Jutland: One Of The Greatest Games Ever

Bill has been on quite a tear of late with his “Name That Ship” series of posts, and has provided a lot of fun for us history buffs (though I do prefer the term “buff historians”). It reminded me of one of my favorite games of all time: Jutland, which was published by Avalon Hill in the late 60s.
For you young whipper-snappers out there, in its day AH was simply the best. There were no such things as video games, let alone home computers. AH basically invented military board games using hexagonal grids for movement. And this was in the days before D&D was invented (I got one of the early D&D sets in 1978).


We would spend hours playing D-Day, Afrika Korps and Panzerblitz, carefully setting the hundreds of little cardboard pieces on the hex or square grid of the gameboard which was set up on a card table somewhere in the house, usually stuffed in my bedroom. Actually, my bedroom was so small that the card table took up most of the space (And Dang it mom! Don’t try to clean my room; you’ll bump the table and shift all of my units!!).
But for me the best of these games was Jutland, because of the brilliance of the design: there was no board. You had scale-sized counters that represented all the ships on the British and German sides, each player had movement and range-finder gauges, there were hit probability charts (as always! Ha!) and damage charts. But the beauty, the genius of the game’s design was you could play it on a table top, on the kitchen counter, or on the floor.
Crusader and I would spend hours chasing each other around the house with our fleets, trying to get into position for a decisive engagement. The space between the couches in the living room became a fjord, providing tactical oppurtunities for creative maneuvers, as did pairs of shoes scattered about the house. Heh.
This game is simply a great classic, and if you like wargaming you should pick up a copy.

16 Responses to “Jutland: One Of The Greatest Games Ever”

  1. The Real JeffS says:

    A “sand box” terrain model without the sand. Cool!
    It’s a good thing for your home that Jutland wasn’t nuclear!

  2. (Our house was the nuclear option, JeffS, resulting in our twisted, whipsmart, eclectic out-of-the-box, minimally entertaining, occasionally informative TOWACA camaraderie.)

  3. Mr. Bingley says:

    JeffS, we had our own MAD policy – Mother’s Assured Destruction.

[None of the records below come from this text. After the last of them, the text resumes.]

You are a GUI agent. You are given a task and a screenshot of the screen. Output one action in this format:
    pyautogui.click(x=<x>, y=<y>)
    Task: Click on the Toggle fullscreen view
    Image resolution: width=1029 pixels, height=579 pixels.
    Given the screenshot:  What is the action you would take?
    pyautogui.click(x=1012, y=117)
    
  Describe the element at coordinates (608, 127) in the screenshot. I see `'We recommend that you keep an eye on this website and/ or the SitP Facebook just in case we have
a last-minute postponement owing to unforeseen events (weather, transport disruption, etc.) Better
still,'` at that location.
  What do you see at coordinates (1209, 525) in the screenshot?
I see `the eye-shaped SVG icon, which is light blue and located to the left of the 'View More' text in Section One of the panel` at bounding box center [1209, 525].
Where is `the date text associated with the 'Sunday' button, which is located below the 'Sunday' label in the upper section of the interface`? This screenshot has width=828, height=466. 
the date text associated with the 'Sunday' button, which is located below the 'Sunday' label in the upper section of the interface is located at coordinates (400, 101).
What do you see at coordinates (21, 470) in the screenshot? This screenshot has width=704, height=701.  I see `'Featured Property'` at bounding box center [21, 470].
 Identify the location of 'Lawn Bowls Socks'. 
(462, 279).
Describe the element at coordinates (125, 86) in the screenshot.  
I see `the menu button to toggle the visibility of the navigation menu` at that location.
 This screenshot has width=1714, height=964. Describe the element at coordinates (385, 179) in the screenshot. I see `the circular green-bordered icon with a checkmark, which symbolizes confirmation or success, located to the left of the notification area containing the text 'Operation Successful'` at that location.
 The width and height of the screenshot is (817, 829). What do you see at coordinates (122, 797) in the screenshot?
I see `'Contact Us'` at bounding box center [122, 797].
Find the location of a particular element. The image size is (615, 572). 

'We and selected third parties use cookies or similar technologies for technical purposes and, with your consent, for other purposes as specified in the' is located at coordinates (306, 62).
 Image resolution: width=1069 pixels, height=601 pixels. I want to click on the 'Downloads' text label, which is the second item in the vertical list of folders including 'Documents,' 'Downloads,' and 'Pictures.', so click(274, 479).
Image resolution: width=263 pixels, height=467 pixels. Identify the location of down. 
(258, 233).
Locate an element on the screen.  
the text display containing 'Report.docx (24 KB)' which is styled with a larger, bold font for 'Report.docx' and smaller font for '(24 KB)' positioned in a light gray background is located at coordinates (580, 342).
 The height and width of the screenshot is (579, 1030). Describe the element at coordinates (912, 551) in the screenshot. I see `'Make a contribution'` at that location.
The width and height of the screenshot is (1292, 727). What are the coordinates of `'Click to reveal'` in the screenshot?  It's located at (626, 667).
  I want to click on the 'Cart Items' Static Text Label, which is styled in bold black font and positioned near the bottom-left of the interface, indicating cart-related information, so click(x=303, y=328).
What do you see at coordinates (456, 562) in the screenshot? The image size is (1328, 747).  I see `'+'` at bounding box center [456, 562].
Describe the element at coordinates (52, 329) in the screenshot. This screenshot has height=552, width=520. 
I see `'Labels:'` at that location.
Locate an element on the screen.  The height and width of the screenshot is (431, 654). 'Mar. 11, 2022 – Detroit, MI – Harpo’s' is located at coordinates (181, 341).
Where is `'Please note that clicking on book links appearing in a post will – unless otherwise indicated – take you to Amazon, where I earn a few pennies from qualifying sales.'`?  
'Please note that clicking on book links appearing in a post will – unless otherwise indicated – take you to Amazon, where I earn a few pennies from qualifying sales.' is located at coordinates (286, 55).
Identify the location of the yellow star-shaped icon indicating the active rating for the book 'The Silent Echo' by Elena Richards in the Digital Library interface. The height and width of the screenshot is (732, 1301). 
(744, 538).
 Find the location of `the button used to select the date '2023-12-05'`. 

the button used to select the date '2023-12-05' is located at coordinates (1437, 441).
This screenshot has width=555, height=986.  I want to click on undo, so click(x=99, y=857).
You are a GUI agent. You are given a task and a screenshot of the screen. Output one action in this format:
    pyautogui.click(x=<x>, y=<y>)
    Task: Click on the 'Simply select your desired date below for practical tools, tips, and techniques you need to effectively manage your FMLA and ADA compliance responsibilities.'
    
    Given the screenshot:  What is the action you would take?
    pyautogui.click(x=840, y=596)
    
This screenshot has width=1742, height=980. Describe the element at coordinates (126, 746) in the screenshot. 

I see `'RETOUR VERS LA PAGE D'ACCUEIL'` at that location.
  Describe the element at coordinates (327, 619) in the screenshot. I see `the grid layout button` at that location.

  4. And don’t try this at home !!
    Back to the game, Bingley was the three card monty king of Monopoly Insanity, too, besides his cockaded hat, D&D obsessions and wailing bagpipes. That’s why I joined the Marines. I had to get away from his evil influence.

  5. John says:

    Panzer Leader was the name of the game – it’s sitting on my bookshelf. Tactics II was their first game, a bare bones division level Cold War knockoff with a nuclear option.
    I also have the Eastern Front somewhere.

  6. Mr. Bingley says:

    Oh my, the Monopoly insanity; I’d forgotton about that. We used to play double-board Monopoly, where you’d play with 2 boards and go around in a figure-eight pattern.

  7. Mr. Bingley says:

    Panzerblitz was the follow-up to Panzer Leader; I had them both. And then they came out with the whole Squad Leader series…

  8. Crusader says:

    We actually did have a nuclear based game, complete with glowing die(dice?) I think it was called Nuclear Escalation, perhaps, or something along those lines. Real hoot, and I thought Bingley still has it.

  9. Mr. Bingley says:

    Yeah, Nuclear Escalation. I do still have it.

  10. Mr. Bingley says:

    I think. I’ll climp up in the attic tonight and see what I can find.

  11. ‘climp’?
    Is that a cross between Bushimphitler and clump?

  12. Crusader says:

    Climb and limp, perhaps?

  13. Mr. Bingley says:

    What Crusader said…

  14. Nightfly says:

    Recently we’ve been playing Kingmaker at a friend’s house. The first game I was in took us twelve hours, most of it in searching the rules and wasting time because the second edition renumbered the board grid but included the first edition rules, meaning that NONE of the towns were where we were told. (Picture driving about London with a map of Paris and you get the idea.) Fun game anyway. And back in the day my dad owned a copy of Fuedal.
    Sometime I’ll have to email you the rules for “It’s Just Dice,” my homegrown stratomatic baseball ripoff. Long live Analog Gaming!

  15. NJ Sue says:

    I remember playing Kingmaker in 1988 with my then-future husband. The rules were frustrating; very badly written. There was a loophole where you could basically take to the ocean and sail around the British Isles, never making landfall, and keep in the game. I wonder if they fixed that.

  16. Mr. Bingley says:

    But it did allow me to taunt you mercilessly from the shore, my dear.